Compared to the more concerning, mystifying and hidden issues which plagued him before that fracture in November, the straightforward healing process of a broken bone was child’s play.
At the start of last year, the Edinburgh forward admits he was concerned he may never play again, or certainly not at the world-class standard he had attained, due to a recurring neck problem.
That kept him out of much of the 2016-17 season, wrecking what could well have been a Lions Test summer, and there were worries that the South Africa-born 31-year-old, who had become one of Scotland’s most crucial players, could be finished.
“It’s a front-row neck injury, so there were a lot of things running through my mind, that’s true. I wondered if I would ever come back as good as I’ve been or even better,” said Nel yesterday after being named in the Scotland team to face Italy, which will be his first start since the setback against Samoa in the autumn.
“It was just down to a good medical team. They’ve helped me a lot and we’ve overcome all the battles so far.
“There were tough times, especially with the neck thing. That was my biggest thing. The arm can happen any time but it’s been a tough two years. It’s mentally made me stronger. I’ve worked harder and I feel I’m in a better place than I was two years back, so there’s positives and there were some negatives, but it’s just looking ahead now and putting all the injuries behind me and looking at the job moving forward.”
Nel damaged his neck in a European game against Harlequins at the end of 2016. An attempted comeback against the same side in the following January lasted just 27 minutes and ended the prop’s season.
He recovered to feature in all three of Scotland’s summer tour matches and was feeling his way back to form in the new season before the arm break against Samoa at the start of the autumn series.
Nel admitted the blow had left him cursing his luck.
“When it happened probably yes,” he said. “It felt like something was going on having played ten years without injuries and just a couple of clean-ups.
“But it’s rugby.
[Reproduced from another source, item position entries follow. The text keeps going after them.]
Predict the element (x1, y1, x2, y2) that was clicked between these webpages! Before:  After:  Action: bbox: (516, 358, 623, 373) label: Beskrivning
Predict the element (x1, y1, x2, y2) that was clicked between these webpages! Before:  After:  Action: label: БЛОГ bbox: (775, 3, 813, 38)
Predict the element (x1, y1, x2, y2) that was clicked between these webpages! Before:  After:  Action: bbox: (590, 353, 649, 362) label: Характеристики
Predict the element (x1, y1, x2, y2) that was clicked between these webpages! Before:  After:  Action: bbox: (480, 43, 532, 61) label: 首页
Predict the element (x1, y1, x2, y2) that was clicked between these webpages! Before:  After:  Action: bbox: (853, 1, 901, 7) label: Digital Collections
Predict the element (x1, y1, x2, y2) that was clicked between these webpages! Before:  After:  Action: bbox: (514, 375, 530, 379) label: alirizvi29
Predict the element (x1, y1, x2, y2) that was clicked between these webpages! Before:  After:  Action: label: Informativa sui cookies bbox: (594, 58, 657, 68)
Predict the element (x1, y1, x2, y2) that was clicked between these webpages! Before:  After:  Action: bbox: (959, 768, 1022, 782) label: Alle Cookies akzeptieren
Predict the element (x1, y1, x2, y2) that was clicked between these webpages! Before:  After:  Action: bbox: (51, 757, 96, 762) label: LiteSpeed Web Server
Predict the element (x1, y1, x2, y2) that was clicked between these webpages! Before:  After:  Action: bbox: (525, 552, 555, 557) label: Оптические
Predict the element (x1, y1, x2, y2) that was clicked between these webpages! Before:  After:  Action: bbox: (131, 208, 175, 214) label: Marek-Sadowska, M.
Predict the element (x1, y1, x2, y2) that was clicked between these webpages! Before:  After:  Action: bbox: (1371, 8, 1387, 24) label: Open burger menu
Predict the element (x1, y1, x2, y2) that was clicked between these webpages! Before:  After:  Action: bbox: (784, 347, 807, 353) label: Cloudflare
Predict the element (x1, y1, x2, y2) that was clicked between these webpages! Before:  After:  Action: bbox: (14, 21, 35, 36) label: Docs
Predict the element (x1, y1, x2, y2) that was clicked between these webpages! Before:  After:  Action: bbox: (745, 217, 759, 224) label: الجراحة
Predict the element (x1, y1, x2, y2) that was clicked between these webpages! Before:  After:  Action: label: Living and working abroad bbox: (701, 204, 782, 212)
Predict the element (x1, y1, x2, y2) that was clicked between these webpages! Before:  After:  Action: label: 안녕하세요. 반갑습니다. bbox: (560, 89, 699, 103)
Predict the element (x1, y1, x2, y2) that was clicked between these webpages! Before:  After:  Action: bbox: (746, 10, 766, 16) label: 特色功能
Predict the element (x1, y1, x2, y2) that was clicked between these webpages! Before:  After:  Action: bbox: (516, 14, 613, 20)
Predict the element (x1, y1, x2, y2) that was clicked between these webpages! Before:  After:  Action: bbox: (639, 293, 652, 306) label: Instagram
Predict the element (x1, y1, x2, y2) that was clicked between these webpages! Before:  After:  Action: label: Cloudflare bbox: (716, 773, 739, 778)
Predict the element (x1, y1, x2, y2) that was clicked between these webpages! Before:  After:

You can’t really choose when you want to get injured, it’s just what happened. It’s life and it’s what you make of it.
“Are you going to come back just to be back or are you going to come back stronger and challenge for that No 3 jersey?
“It’s been a tough season for me, so I’m glad to be back and to get another opportunity to go out there and perform for the team.”
Nel has that jersey back for Saturday’s match in Rome in what will be a 22nd cap but he accepts that the front-row picture has changed in the past couple of seasons. Where once there were deep worries about how the Scottish scrum could survive without him in the key tighthead roles, a number of players have come in and shown they can do a job at the highest level.
“The boys really stepped up and it’s great because it makes competition so much better,” said Nel.
“Competition brings the best out of you because you know you have to perform because there’s another guy behind you who wants to take your spot. It’s nice to see Simon [Berghan] coming through, he’s been awesome.”
Nel, who has featured off the bench in the England and Ireland games, paid tribute to Scotland forwards coach Dan McFarland, pictured left, who has overseen excellent forwards displays in this year’s Six Nations after pre-tournament worries about a spate of front-row injuries.
“Dan’s done a lot with us as a group, and has broken the front row up to work on our combinations,” explained Nel. “A lot of what we’ve achieved as a pack has been down to him and how he analyses the teams.
“We’ve proved a lot of people wrong, but we’ve worked hard behind the scenes so we knew the boys could step up and do a job, so it was just about them taking the opportunity. They did that and have done a good job.”
Scotland go into Saturday’s game as favourites to end with a third win out of five against an Italian side battling to avoid a whitewash, but Nel insists that the Azzurri’s reputation as a side who relish the scrum battle remains undimmed.
“Yeah, definitely, I think they are a good scrummaging side,” he said. “They will play around, they’ve got some stuff up their sleeves and it’s always like that and it will be a good challenge up front.”